:: SELECTED TEXT ::
——

This year, I am more grateful than ever for your support. Your ongoing generosity to The Denan Project during these difficult times has made all the difference to the communities we support — some of the world’s poorest and most isolated people who need continued aid now more than ever. Through improved medical care, education, agriculture, and water accessibility, as well as economic development via micro-loans, our projects made meaningful advances in 2020, even with the restrictions of the Covid-19 pandemic. We are indebted to our incredible on-the-ground partners at each of our locations and the strong relationships we have in place. These partnerships have allowed us to continue to provide uninterrupted, high-quality services, even while our in-person site visits have been suspended due to travel restrictions. Read below to learn more about some of the incredible work and accomplishments that have taken place at each of our project sites in the past year.
We thank you for your past donations and humbly ask you to consider The Denan Project in your 2020 charitable-giving plans. As always, because of the generosity of several Members of our Board of Directors who cover our overhead costs, we promise that 100% of every dollar you donate goes directly to the people and communities we support. In a year when so many are in need, we are particularly grateful for your support now. Your gift will continue to bring real, positive change to some of the poorest people on our planet.

——

:: GIVEN DATA ::
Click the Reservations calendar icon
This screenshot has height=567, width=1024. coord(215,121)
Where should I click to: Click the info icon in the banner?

——

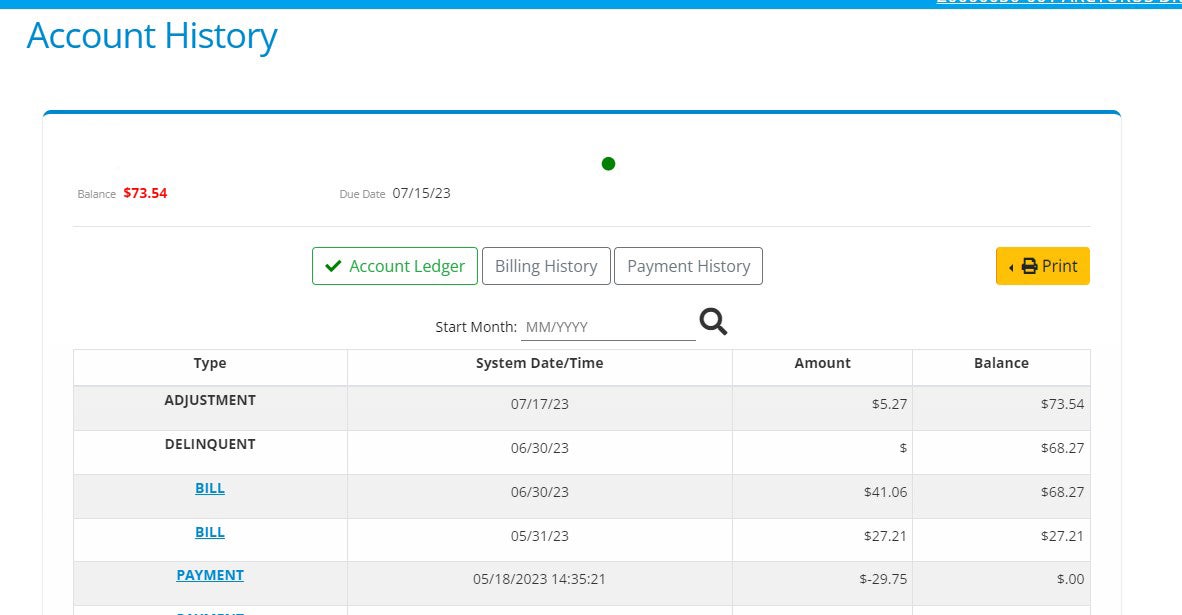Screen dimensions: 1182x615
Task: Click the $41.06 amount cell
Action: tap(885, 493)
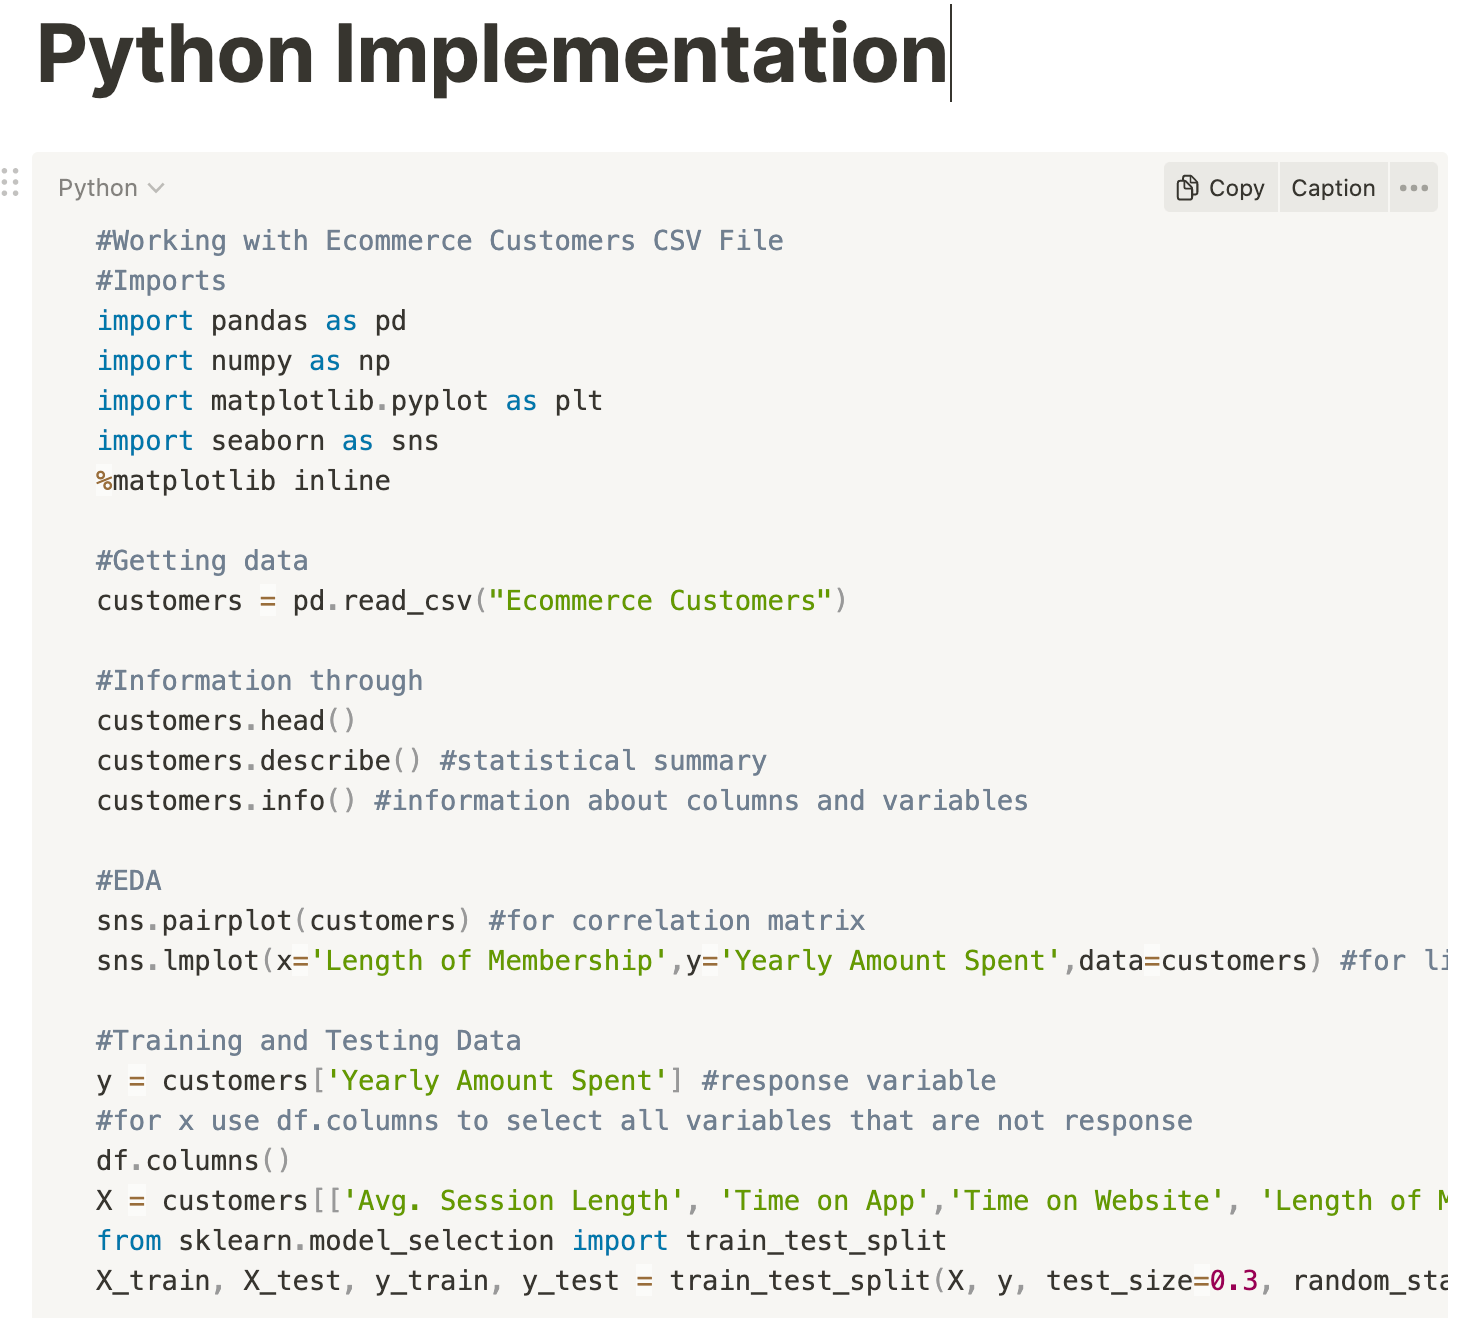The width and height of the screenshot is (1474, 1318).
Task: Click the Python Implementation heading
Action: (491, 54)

——

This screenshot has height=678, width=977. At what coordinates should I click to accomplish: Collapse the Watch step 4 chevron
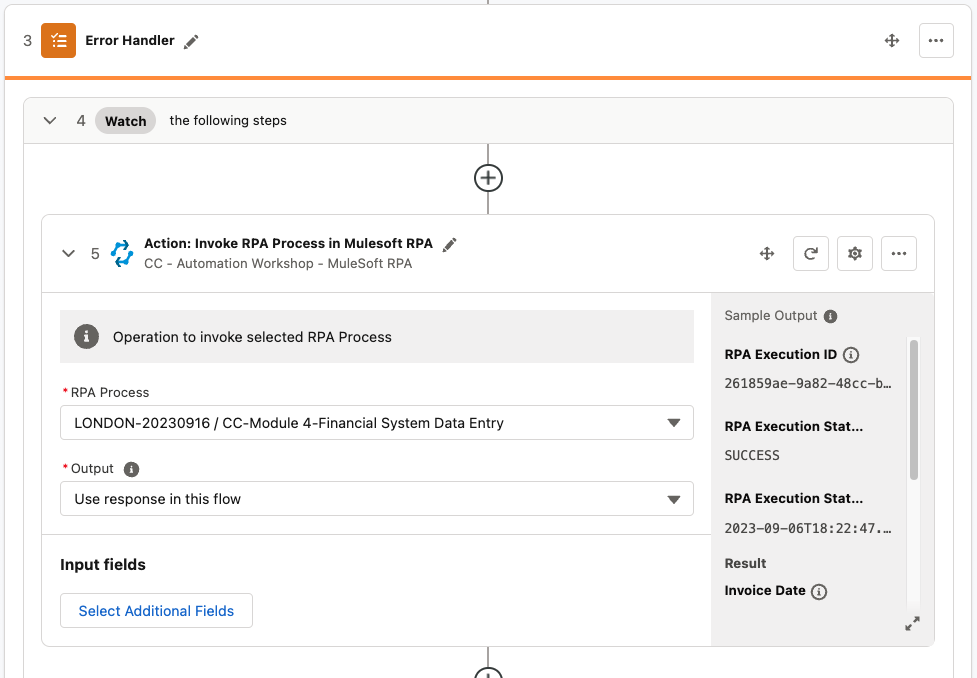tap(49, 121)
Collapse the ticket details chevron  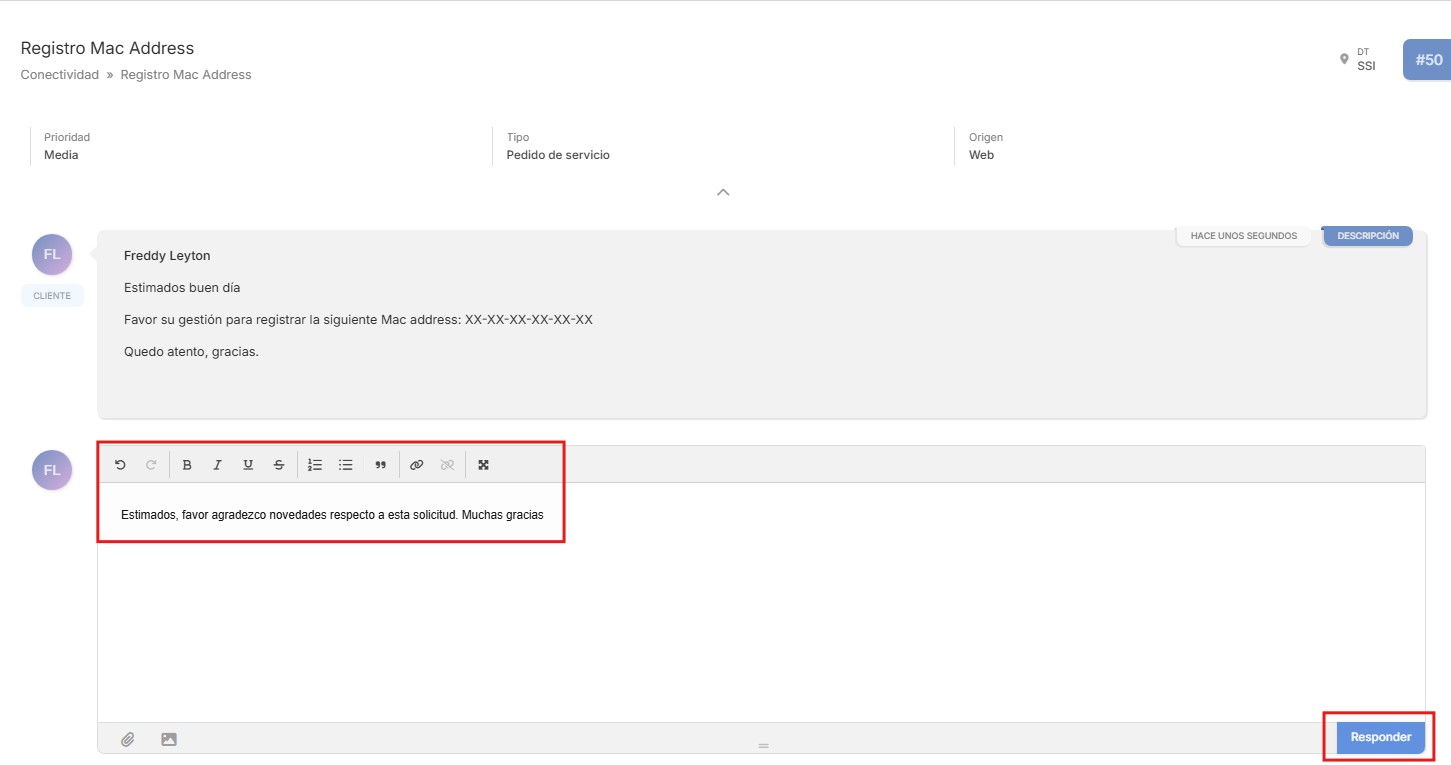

——

:: TASK DESCRIPTION ::
Could you carry on the Denan Project letter from where it stops? The records have nothing to do with the Denan Project letter.

:: TASK OUTPUT ::
President/Founder, The Denan Project
In response to the spread of the global Covid-19 pandemic, we purchased Personal Protective Equipment (PPE) for our medical team at our hospital so that they would be prepared and protected. Currently there are about 90,000 cases in the country of Ethiopia, with a few but increasing number of cases in the Somali region. As a way of encouraging people to stay closer to home during the pandemic, we re-established our medical outreach program to distant villages, with a medical team and ambulance bringing medical care to people in remote villages. UNICEF has supplied all medicines for this program. The effort has decreased the number of people coming to our hospital each month, without impacting the total number of people we treat overall. In addition to Covid screenings, we are also seeing an increase of cases of malaria, pneumonia, and gastrointestinal diseases because of the current rainy period.
While impacting health to a degree, the strong rains of the fall season will have a positive impact on crops and the region’s agricultural development. The Elders micro-loan group is running the tractor program, and we are pleased that the community has taken over this important initiative.
The economic benefits of our micro-loan program also continues to bring important improvements to Denan. We have distributed 48 micro-loans to date to groups of 10 people or more, benefiting approximately 500 families, and we continue to have a perfect record for repayment in this community.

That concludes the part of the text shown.